Standard Chartered M&A advisory has emerged as the top mergers and acquisitions financial adviser in West Africa by deal value, and the bank says recent economic reforms are winning global investors back to the region, including Nigeria. The ranking underlines how much corporate dealmaking now flows through the lender’s corporate and investment banking arm.

Standard Chartered M&A leadership in West Africa
The bank says it has built a long track record across the continent, advising on cross-border transactions worth more than 50 billion dollars over the past 15 years. Those deals span oil and gas, chemicals, metals and mining, healthcare and financial services. Recent mandates include advising West China Cement on its acquisition of operations in the Democratic Republic of Congo.
For Nigeria, the message is that the country remains central to West African dealmaking. As Africa’s largest economy and most populous market, Nigeria is a magnet for cross-border investment in energy, banking, consumer goods and infrastructure, and the bank wants to keep advising on the biggest of those transactions.
Why reforms matter for investors
Standard Chartered says reforms across several African markets are helping to win back investors who had grown cautious. In Nigeria, the floating of the naira and the removal of the petrol subsidy were painful for households, but they also removed two of the biggest distortions that had kept foreign capital on the sidelines.
When currencies trade more freely and prices reflect the true cost of fuel, investors can plan with greater confidence. The bank argues that this clearer picture is one reason dealmaking interest is picking up again across West Africa, even as the wider global environment stays uncertain.

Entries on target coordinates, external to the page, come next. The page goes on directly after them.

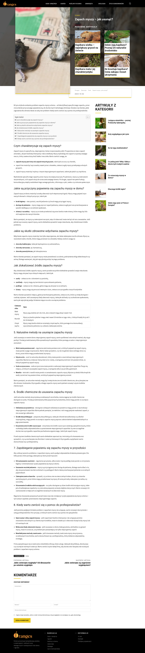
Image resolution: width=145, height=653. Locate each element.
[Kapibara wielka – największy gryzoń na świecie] (87, 36)
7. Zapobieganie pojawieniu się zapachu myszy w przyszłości (36, 136)
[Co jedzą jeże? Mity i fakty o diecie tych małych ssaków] (100, 164)
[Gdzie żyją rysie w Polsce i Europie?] (100, 205)
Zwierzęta (83, 90)
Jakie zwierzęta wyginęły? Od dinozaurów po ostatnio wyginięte (32, 564)
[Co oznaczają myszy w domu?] (100, 178)
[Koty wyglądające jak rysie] (100, 137)
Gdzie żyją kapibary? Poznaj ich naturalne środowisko (116, 48)
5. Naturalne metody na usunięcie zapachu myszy (32, 131)
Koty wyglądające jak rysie (118, 134)
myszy (27, 556)
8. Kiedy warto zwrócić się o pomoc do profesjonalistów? (35, 139)
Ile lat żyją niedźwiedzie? (118, 148)
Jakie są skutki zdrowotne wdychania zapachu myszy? (34, 125)
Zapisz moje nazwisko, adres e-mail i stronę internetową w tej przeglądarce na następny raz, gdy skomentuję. (48, 615)
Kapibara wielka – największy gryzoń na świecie (86, 48)
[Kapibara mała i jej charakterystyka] (87, 60)
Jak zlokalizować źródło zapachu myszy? (30, 128)
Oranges (77, 90)
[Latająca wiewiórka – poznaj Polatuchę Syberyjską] (100, 123)
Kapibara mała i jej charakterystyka (85, 70)
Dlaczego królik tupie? (117, 189)
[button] (130, 3)
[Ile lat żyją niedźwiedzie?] (100, 150)
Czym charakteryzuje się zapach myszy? (29, 120)
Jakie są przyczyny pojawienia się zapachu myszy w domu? (36, 123)
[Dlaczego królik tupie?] (100, 192)
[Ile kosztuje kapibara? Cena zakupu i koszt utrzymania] (117, 60)
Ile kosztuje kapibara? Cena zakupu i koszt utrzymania (116, 72)
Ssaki (77, 15)
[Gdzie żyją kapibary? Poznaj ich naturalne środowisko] (117, 36)
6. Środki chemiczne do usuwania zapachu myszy (32, 133)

A rethink of acquisition finance
Alongside the ranking, the lender is urging a rethink of how acquisitions are funded on the continent. It says smarter, more flexible acquisition finance could revive merger activity that has been held back by tight credit and high borrowing costs. The push reflects a belief that good deals are available but that funding structures need to catch up.
For Nigerian companies, better access to acquisition finance could make it easier to buy rivals, expand into new markets or take over assets that multinationals are selling. Several global banks have trimmed their African footprints in recent years, leaving openings for local and regional players ready to grow through acquisitions.
What it means for dealmaking
The combination of a top regional ranking and a call for fresh thinking on funding signals where the bank sees the market heading. If reforms hold and financing improves, West Africa could see a stronger run of mergers, acquisitions and capital raises in the months ahead.
Much still depends on stability. Investors want predictable policy, steady exchange rates and clear rules before committing large sums. For now, Standard Chartered’s position at the top of the West African deal table suggests confidence is returning, with Nigeria expected to remain at the centre of the action.
The road ahead for Nigerian companies
Nigerian boardrooms will be watching closely. A pickup in mergers and acquisitions usually points to rising confidence in the wider economy, since firms only buy rivals or expand when they expect future growth. It can also reshape entire sectors, from banking and fintech to cement, telecoms and consumer goods, as stronger players absorb weaker ones.
There are risks too. Deals funded with expensive debt can leave companies stretched if revenues disappoint, and a wave of consolidation can reduce competition. Regulators in Nigeria will need to balance the benefits of bigger, better-capitalised firms against the need to protect consumers and keep markets open. Even so, the direction of travel, for now, is toward more activity rather than less.